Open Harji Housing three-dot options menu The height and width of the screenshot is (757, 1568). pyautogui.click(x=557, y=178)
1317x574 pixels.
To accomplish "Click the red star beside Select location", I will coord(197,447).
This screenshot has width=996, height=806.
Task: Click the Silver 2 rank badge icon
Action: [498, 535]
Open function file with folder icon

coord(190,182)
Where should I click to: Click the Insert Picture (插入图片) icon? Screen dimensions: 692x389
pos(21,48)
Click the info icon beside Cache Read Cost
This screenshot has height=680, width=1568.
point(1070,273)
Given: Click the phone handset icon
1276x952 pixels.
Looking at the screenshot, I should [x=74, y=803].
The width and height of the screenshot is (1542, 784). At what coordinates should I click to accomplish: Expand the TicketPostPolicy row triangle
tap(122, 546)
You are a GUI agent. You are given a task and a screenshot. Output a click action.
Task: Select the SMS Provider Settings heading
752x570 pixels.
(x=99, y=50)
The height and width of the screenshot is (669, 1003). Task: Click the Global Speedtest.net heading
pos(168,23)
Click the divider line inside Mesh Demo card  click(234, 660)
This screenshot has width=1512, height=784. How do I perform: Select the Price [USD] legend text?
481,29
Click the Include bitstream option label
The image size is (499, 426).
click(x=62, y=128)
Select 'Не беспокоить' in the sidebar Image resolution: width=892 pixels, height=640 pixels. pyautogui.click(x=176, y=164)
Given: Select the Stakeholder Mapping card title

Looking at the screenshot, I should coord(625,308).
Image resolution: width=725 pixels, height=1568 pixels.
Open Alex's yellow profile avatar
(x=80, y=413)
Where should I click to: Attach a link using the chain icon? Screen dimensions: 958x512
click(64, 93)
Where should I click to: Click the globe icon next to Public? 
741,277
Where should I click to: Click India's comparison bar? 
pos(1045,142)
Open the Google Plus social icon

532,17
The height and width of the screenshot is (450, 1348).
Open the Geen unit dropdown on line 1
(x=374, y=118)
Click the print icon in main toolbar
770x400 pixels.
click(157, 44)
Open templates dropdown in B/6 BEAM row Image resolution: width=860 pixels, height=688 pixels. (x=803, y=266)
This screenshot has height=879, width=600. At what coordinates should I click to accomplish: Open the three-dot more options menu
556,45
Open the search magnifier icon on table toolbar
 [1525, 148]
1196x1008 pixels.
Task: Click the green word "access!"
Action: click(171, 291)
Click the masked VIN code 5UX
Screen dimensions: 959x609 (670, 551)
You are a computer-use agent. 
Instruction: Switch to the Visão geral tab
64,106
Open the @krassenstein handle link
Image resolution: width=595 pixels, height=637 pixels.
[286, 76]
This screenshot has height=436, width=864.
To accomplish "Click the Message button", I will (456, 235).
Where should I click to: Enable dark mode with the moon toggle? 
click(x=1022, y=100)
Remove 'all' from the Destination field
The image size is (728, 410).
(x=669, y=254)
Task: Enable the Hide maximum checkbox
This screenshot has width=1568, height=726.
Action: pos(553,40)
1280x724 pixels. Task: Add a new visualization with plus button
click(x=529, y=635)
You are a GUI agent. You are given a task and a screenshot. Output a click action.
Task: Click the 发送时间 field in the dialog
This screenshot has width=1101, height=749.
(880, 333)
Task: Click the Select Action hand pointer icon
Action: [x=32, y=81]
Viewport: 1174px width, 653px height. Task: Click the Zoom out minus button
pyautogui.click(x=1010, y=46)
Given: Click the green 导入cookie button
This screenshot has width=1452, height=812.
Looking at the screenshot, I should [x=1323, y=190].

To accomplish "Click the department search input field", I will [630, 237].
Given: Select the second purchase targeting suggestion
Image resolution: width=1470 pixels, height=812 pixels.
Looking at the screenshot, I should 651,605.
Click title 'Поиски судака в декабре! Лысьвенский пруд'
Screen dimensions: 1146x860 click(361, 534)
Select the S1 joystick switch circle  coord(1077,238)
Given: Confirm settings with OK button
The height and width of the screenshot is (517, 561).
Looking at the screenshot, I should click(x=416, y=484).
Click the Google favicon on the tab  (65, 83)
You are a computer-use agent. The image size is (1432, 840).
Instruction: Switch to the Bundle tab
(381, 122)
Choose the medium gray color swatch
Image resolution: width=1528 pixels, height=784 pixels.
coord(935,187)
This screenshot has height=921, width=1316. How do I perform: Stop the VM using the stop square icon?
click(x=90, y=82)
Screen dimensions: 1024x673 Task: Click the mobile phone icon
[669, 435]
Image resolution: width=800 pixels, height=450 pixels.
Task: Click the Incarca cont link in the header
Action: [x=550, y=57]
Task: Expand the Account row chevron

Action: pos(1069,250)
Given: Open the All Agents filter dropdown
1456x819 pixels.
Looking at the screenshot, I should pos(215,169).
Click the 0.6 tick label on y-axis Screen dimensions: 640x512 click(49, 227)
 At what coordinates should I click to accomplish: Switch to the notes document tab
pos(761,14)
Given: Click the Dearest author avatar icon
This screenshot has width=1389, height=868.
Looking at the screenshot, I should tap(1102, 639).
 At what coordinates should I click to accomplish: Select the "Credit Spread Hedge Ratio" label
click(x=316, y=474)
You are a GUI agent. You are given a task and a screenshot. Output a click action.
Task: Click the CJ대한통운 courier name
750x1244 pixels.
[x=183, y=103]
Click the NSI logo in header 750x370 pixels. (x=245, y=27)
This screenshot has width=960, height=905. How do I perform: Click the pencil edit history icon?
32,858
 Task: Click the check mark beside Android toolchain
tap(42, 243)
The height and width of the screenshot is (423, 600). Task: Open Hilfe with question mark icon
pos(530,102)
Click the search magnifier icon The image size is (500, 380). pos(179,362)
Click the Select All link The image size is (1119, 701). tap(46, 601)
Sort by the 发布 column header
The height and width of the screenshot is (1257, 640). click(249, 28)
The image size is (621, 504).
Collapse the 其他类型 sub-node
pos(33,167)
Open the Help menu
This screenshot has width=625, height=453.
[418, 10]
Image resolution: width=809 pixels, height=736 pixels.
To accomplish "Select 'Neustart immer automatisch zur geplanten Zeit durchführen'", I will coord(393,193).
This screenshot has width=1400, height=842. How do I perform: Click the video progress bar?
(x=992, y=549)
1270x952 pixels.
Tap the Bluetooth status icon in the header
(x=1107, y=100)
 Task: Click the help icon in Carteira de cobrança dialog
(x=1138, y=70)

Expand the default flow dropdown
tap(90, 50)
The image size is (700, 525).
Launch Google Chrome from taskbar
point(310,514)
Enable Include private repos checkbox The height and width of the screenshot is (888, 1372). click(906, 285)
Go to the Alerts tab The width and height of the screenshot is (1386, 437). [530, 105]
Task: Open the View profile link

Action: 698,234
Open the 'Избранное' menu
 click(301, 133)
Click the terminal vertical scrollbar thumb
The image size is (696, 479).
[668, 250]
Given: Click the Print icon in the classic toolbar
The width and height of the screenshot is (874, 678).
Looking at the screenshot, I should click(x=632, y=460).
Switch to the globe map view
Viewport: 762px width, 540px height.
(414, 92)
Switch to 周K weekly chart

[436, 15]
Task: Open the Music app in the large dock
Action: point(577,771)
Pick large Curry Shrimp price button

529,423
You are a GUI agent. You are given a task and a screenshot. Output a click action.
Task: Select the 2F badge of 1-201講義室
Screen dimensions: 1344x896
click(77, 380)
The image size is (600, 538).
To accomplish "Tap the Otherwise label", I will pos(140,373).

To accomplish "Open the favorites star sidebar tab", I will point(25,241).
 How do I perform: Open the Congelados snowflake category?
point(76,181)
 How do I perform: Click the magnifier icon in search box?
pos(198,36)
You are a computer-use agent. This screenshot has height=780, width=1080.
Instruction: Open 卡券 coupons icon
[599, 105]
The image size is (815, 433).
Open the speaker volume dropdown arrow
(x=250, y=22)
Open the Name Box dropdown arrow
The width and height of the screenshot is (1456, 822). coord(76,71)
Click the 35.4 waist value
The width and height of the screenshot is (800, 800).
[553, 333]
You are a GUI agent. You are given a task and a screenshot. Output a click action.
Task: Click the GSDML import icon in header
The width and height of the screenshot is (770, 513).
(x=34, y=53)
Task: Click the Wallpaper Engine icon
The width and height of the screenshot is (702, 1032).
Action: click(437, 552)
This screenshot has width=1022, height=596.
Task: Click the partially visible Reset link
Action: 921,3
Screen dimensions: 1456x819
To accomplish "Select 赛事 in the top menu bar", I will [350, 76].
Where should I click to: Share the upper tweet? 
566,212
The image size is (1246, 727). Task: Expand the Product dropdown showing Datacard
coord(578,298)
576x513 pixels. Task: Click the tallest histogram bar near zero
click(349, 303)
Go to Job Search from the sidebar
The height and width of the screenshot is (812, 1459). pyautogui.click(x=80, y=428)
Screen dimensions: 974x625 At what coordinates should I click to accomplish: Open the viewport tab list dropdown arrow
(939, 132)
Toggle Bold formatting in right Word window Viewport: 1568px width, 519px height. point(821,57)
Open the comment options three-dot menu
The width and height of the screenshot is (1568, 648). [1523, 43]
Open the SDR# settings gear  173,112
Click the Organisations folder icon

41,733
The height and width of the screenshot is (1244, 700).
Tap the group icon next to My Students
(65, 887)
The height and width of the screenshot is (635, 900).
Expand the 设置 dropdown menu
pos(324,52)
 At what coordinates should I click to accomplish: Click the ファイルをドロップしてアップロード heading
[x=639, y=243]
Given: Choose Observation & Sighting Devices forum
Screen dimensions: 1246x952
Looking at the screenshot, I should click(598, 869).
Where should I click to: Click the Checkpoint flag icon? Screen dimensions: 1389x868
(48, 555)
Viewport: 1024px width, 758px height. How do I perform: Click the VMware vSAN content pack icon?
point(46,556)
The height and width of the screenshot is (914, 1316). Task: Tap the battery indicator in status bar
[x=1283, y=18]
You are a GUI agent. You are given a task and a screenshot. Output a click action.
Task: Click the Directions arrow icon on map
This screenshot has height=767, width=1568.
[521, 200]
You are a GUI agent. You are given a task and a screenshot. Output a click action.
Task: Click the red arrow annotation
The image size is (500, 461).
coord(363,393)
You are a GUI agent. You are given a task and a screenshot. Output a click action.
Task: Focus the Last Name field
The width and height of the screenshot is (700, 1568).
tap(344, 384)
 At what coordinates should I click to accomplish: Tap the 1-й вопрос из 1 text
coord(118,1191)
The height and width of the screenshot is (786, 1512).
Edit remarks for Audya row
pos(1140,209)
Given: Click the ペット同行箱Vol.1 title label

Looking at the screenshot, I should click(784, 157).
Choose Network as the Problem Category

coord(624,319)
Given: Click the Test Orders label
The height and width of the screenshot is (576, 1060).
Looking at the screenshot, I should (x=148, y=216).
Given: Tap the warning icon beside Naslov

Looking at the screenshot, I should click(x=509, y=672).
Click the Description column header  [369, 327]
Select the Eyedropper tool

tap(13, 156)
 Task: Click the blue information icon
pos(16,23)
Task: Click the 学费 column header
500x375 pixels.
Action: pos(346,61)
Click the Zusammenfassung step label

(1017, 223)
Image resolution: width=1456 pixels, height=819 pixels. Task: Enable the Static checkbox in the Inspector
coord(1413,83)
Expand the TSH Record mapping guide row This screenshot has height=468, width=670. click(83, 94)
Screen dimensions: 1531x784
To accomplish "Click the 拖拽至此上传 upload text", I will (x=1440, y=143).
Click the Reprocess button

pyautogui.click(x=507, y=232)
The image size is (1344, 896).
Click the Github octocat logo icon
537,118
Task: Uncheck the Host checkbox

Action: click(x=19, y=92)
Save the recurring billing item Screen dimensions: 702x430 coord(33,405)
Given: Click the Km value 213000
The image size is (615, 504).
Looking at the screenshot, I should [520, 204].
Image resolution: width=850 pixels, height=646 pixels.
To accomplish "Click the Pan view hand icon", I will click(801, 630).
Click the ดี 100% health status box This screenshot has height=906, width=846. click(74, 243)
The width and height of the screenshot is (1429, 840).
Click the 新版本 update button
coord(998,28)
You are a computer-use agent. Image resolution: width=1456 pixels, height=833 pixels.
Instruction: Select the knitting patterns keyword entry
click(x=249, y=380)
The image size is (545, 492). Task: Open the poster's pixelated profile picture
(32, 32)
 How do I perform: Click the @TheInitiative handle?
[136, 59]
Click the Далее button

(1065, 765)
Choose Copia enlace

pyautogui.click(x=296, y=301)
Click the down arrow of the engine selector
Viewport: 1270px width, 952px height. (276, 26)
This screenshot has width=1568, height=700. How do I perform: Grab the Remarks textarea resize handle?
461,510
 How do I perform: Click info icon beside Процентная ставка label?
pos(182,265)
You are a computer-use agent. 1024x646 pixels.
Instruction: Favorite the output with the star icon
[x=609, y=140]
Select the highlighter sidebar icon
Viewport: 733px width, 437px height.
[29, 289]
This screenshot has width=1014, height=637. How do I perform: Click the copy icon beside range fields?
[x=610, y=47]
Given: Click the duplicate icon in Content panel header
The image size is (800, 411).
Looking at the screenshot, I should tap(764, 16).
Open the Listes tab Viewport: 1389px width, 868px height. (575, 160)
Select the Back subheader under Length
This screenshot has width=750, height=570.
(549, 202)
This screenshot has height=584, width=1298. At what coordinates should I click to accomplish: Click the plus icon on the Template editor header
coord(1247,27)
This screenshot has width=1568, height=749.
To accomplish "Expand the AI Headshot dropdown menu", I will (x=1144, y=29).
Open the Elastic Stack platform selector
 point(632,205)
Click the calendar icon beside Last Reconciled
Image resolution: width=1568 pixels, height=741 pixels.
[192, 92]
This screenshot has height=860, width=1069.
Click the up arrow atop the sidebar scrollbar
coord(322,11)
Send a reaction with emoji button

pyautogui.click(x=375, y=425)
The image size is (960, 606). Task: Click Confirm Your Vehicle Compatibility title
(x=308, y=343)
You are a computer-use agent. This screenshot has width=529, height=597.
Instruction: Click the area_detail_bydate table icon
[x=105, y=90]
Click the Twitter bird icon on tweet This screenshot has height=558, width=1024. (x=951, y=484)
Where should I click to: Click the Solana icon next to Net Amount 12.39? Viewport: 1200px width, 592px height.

* WRITTEN TASK
Report each line of the data above that contains the word "globe", copying every such line in full.

* SOLUTION
Where should I click to: Click the globe icon next to Public? 
Switch to the globe map view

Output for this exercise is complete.